● **ENTRIES SHOWN**
[Start of Attachment]

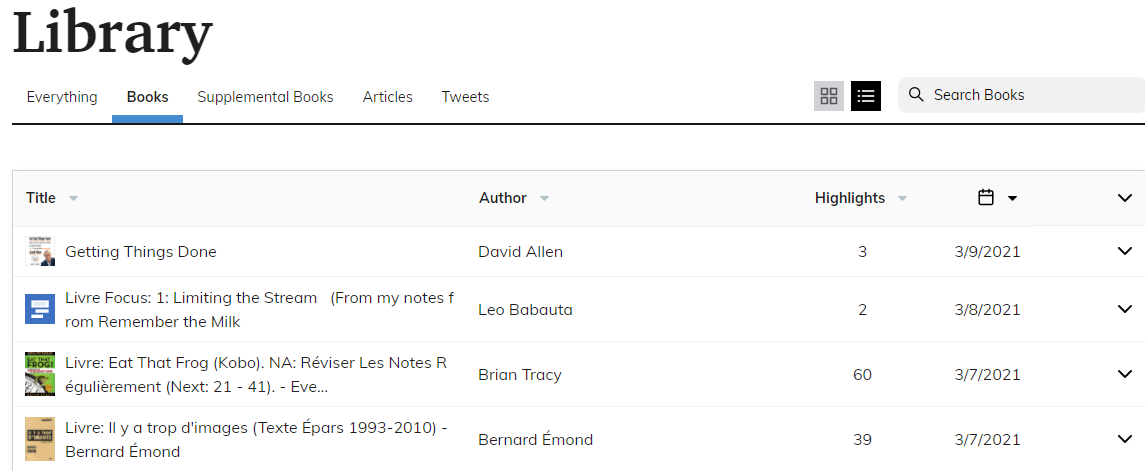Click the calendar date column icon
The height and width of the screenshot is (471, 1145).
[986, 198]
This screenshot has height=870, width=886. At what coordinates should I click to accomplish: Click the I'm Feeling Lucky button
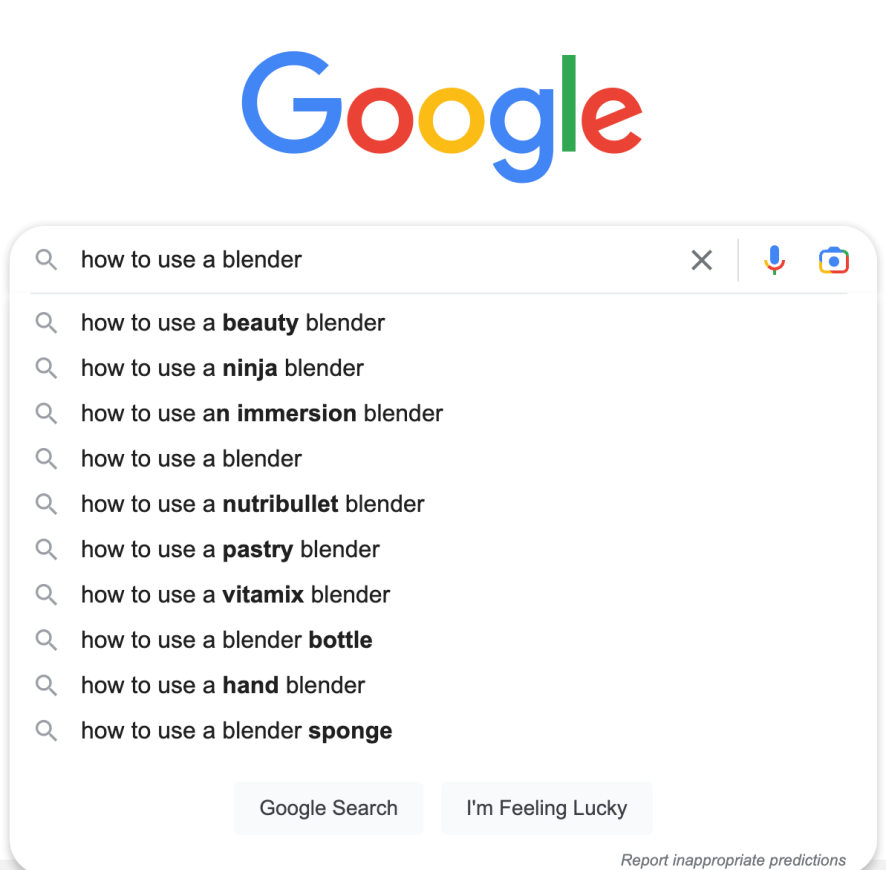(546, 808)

[End of Attachment]

Only the lines from the one containing "This screenshot has" through the end of the records above should be retyped, exactly as they stand, with any pictures left out.

● **SOLUTION FOR THIS TASK**
This screenshot has height=870, width=886. At what coordinates should I click to accomplish: Click the I'm Feeling Lucky button
(546, 808)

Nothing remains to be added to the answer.